Asus NovaGo

Just under a year ago, Microsoft announced it would once again bring ARM-based laptops and mobile devices to market running Windows 10. The last time MS tried to bridge the gap between its x86 OS and ARM CPUs it didn’t end well. Windows RT shipped on an underpowered tablet and consumers were confused by Windows RT’s seemingly identical appearance to standard Windows, despite the fact that it couldn’t run any standard Windows programs. Windows 10 Mobile obviously ran on ARM, but this is Microsoft’s first attempt to bring its OS back to mobile processors in a desktop form factor.

There are two new systems debuting today under the “Always Connected” brand — the Asus NovaGo 2-in-1 laptop, and the HP Envy x2 tablet. Both use Windows 10 S, the stripped down, locked down version of the operating system that can only run applications from the Windows Store (which, unfortunately, is sometimes the same as not being able to run applications).

novago

The NovaGo (pictured above and again top) is a 13.3-inch system with a 1080p panel, a Qualcomm Snapdragon 835, gigabit LTE with an x16 modem, 4GB or 8GB of RAM, and a $599 list price (for 64GB and 4GB of RAM) or $799 (for 256GB of storage or 8GB of RAM). It weighs in at a svelte 2.9 pounds. Asus rates the battery at 22 hours, though manufacturers tend to be downright generous with these assessments.

The HP Envy X2 has a 3:2 aspect ratio, weighs just 1.5 pounds, and has a 12.3-inch screen with a 3:2 aspect ratio and a 1920×1280 resolution. The Snapdragon 835 is the chip of choice here as well, and HP claims the battery will last 20 hours.

HP-Envyx2-1

Both machines will emulate x86 code in software, which will inevitably come at some kind of performance and power consumption hit. Both systems can be upgraded to Windows 10 Pro if the customer desires. Early reports from sites like PCMag are positive…ish. The machines aren’t painfully slow the way Surface RT was, but no one had time to do an in-depth testing session. There were no glaring flaws in testing, but it wasn’t a resounding success, either.

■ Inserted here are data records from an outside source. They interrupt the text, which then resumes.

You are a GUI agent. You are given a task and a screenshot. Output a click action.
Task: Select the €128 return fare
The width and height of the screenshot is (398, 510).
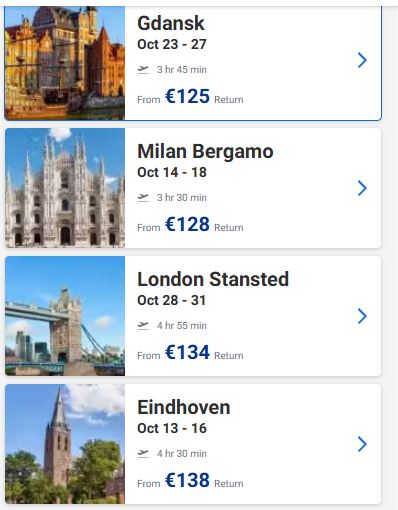[x=187, y=224]
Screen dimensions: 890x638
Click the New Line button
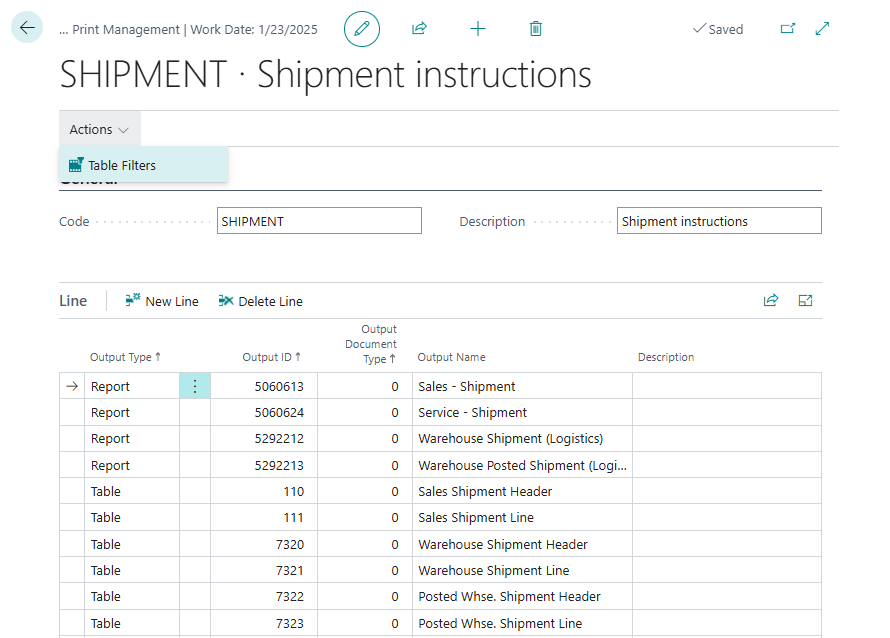[x=161, y=300]
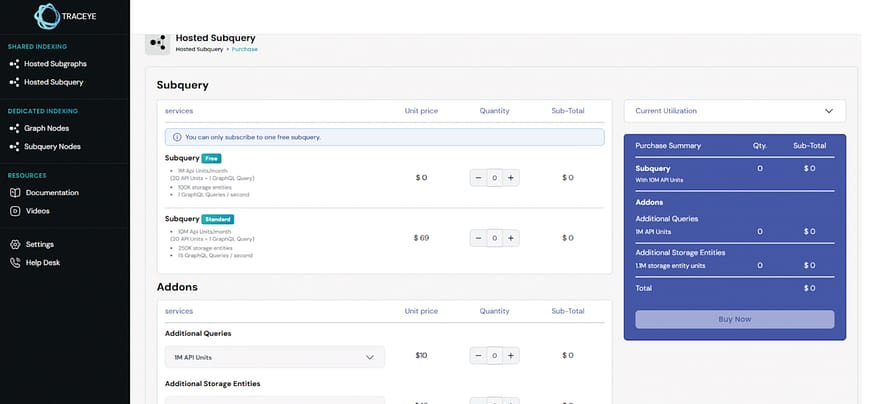This screenshot has width=875, height=404.
Task: Expand the Current Utilization panel
Action: coord(734,111)
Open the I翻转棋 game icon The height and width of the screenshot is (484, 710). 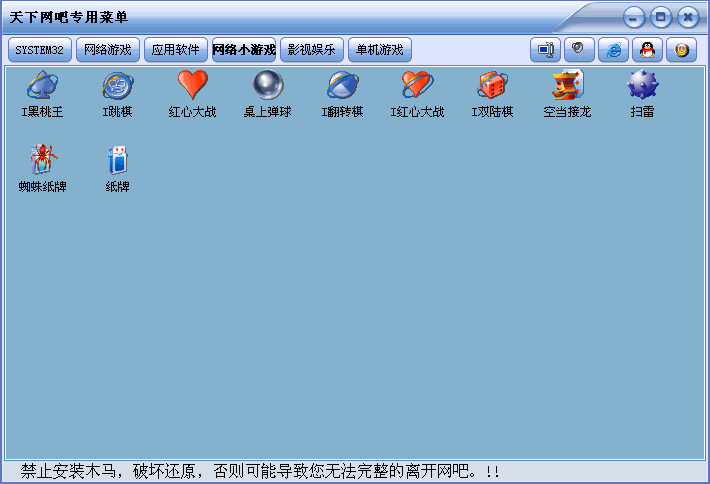point(342,87)
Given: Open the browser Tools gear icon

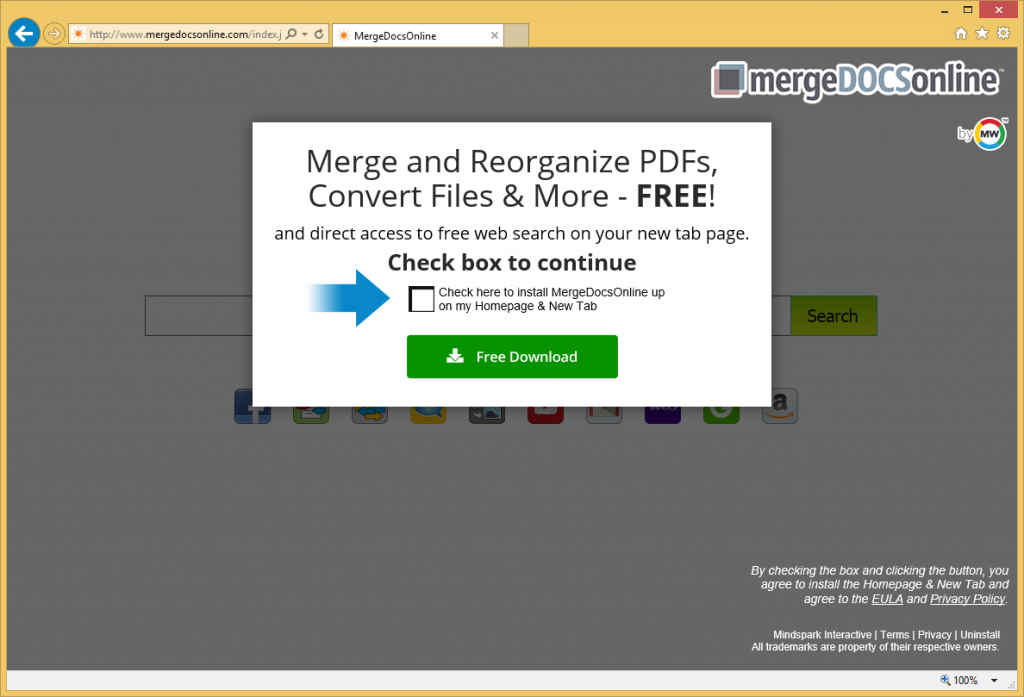Looking at the screenshot, I should (x=1003, y=34).
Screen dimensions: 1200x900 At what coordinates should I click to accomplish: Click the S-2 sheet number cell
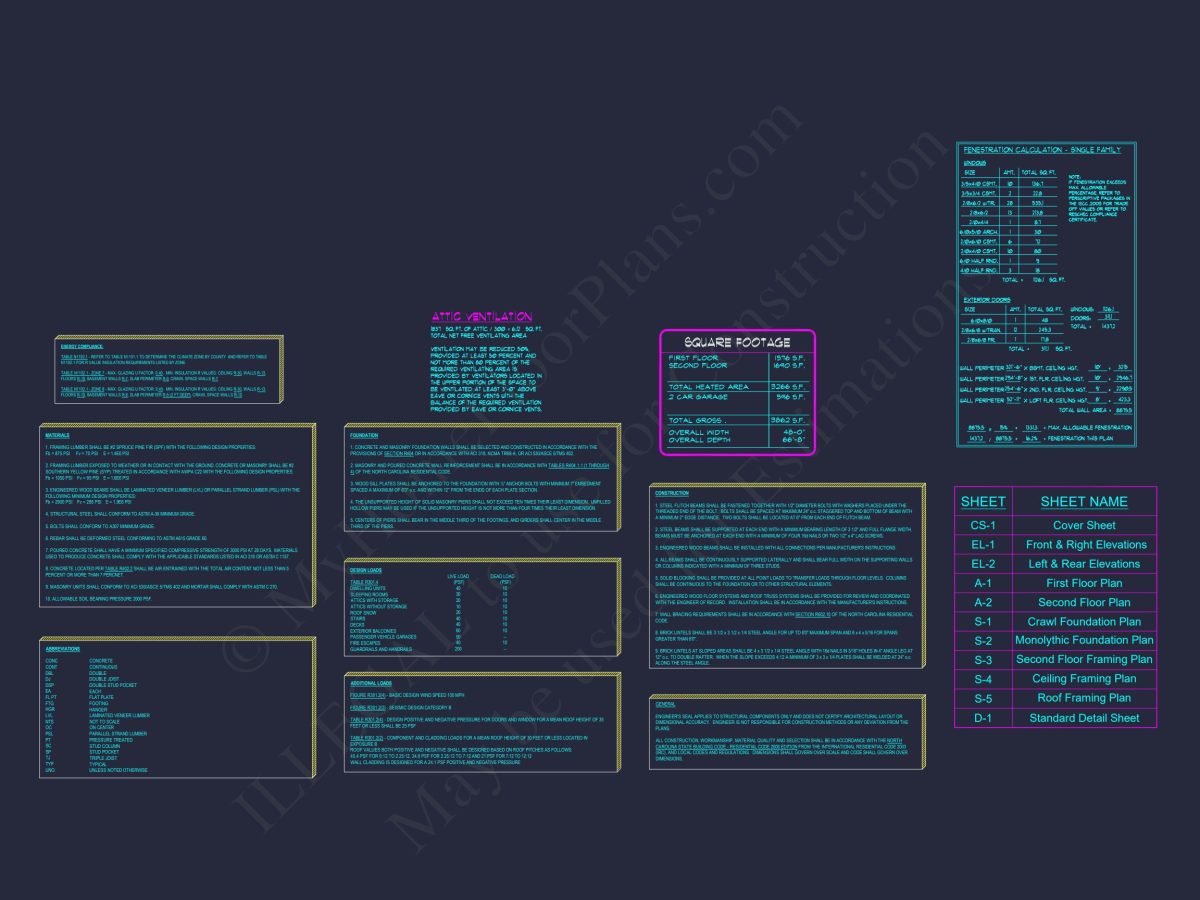tap(983, 641)
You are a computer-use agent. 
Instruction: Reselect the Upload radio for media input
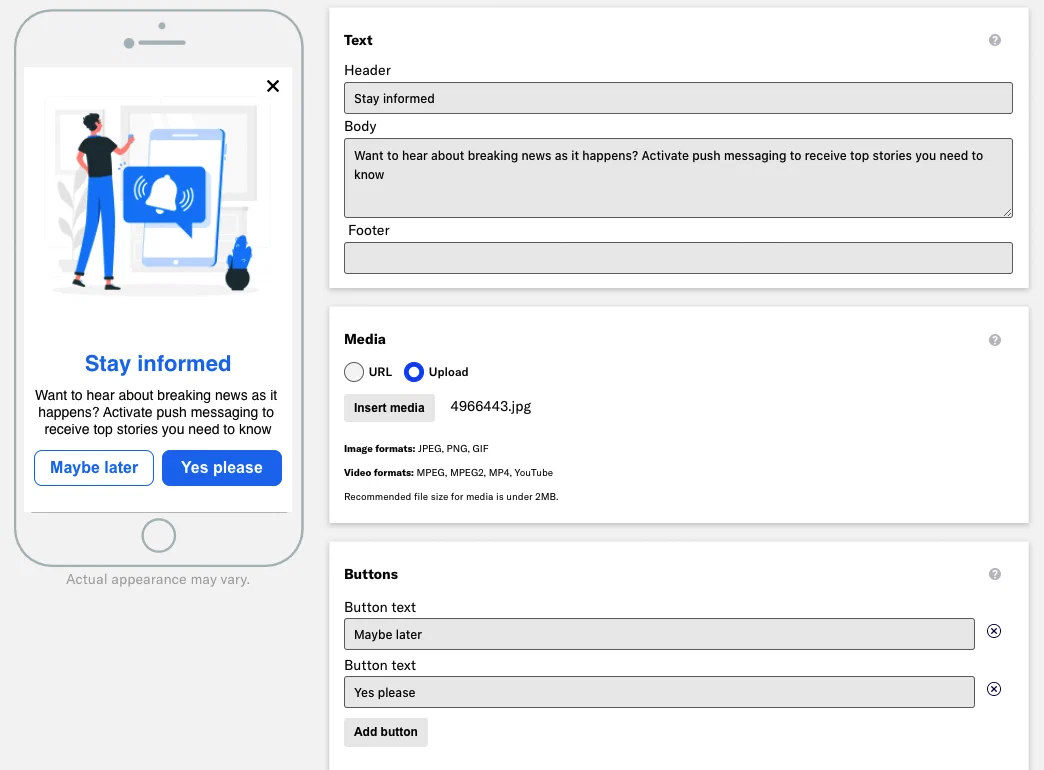click(414, 371)
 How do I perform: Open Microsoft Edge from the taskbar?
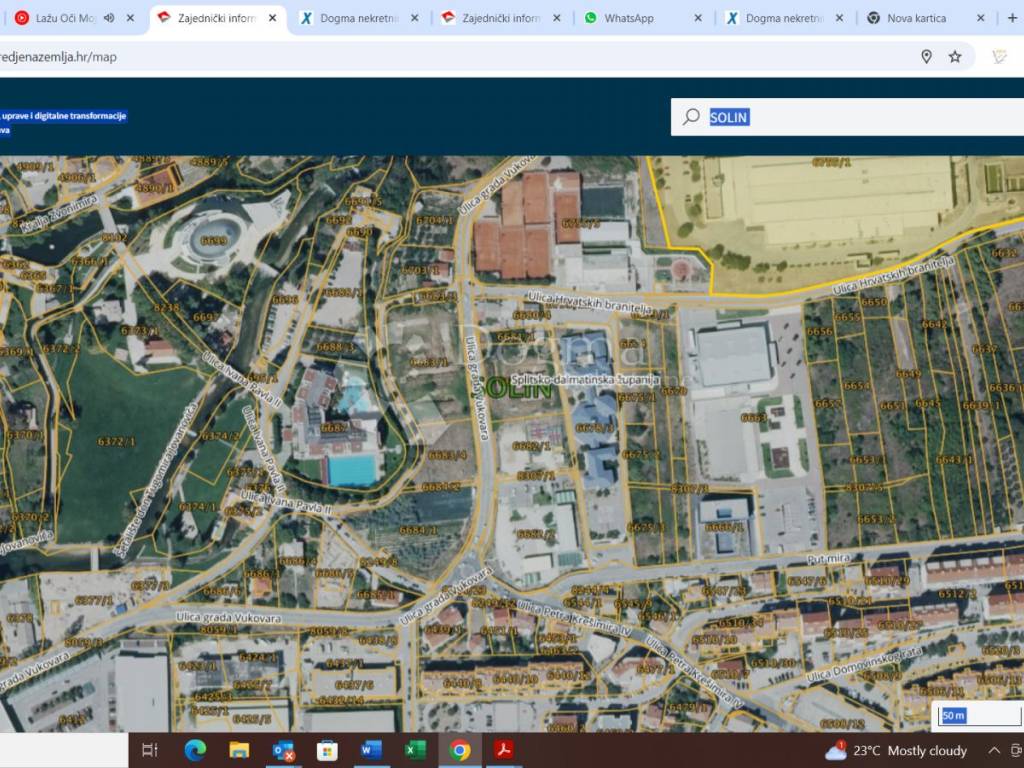[x=195, y=750]
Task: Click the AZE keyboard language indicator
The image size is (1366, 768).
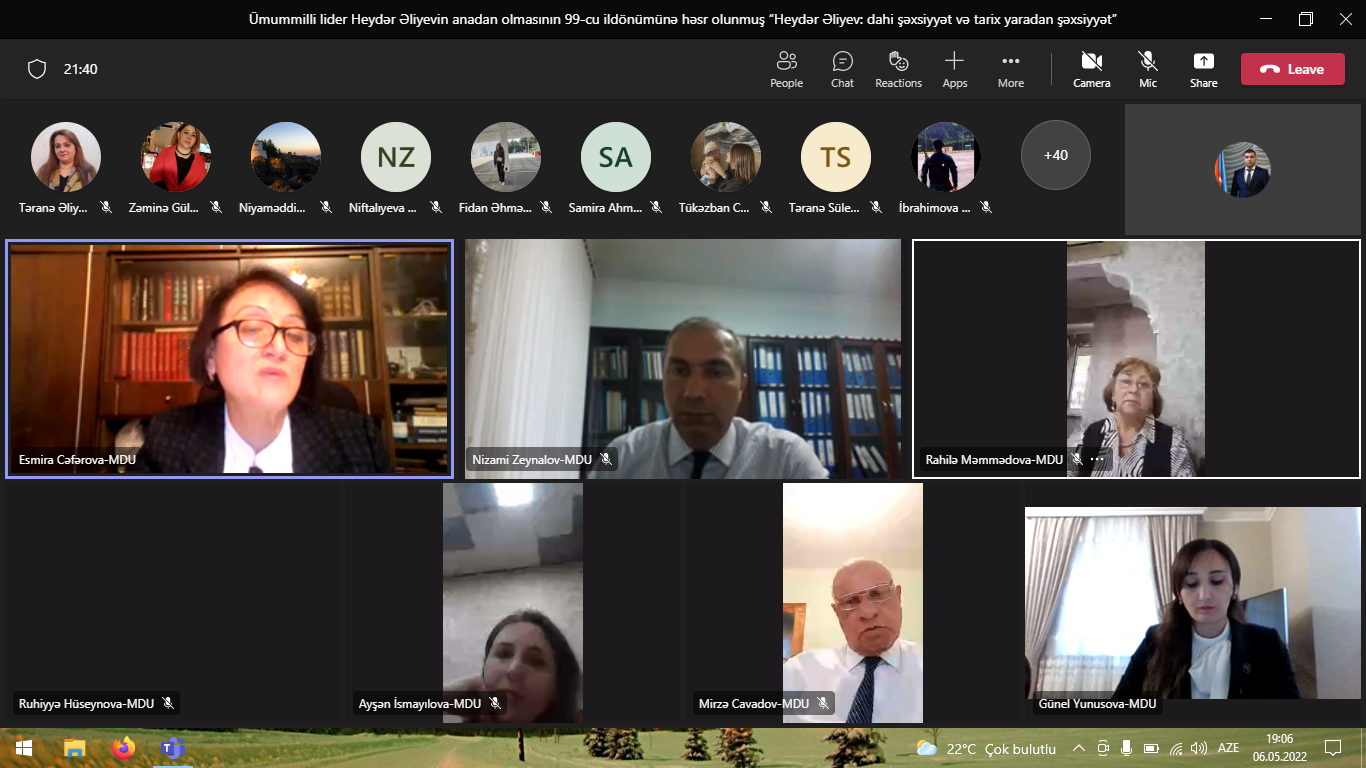Action: tap(1228, 748)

AMD Announces Its Own Initiative

AMD, not to be left out, has announced its own Always Connected plans. AMD plans to work with Qualcomm to develop platforms compatible with its X16 modem to provide gigabit LTE service in a mobile form factor. Any AMD system built under the Always Connected moniker will obviously differ from the Snapdragon 835 in some important ways. We’d expect these systems to be much faster than your typical Snapdragon 835 — AMD’s Ryzen can clock up to 3.6GHz compared with a 2.2GHz clock for the 835, and AMD has the advantage of running native x86 code. Even an excellent emulator is going to give up some performance and power efficiency relative to running native code, and that further favors AMD.

The other major difference between the Snapdragon 835 and an AMD Ryzen processor is their TDPs. HP and Asus are building exceedingly small systems with very low TDPs and in HP’s case, no fan at all. AMD doesn’t really play in these spaces and has shown no signs it intends to do so in the near future. Its Ryzen 5 2500U has a 15W nominal TDP (it can be configured to run in a 25W TDP envelope). Is it possible that there’s a Ryzen 3 or ultramobile Ryzen 7 in the works that would hit a 5-10W TDP? Definitely — but such a device would have to give up the clock speed and GPU horsepower that AMD’s larger, more powerful chips bring to the table.

It’ll be interesting to see what kind of devices Intel challenges with, if it mounts a challenge at all. With its low-power Atom devices generally cancelled, it’s possible Chipzilla will either roll its own option with an Intel modem and a higher TDP (taking a similar approach to AMD) or continue to focus on up-market ultrabooks, whose sales are still growing year-on-year, even if the wider PC market has been slightly down again in 2017.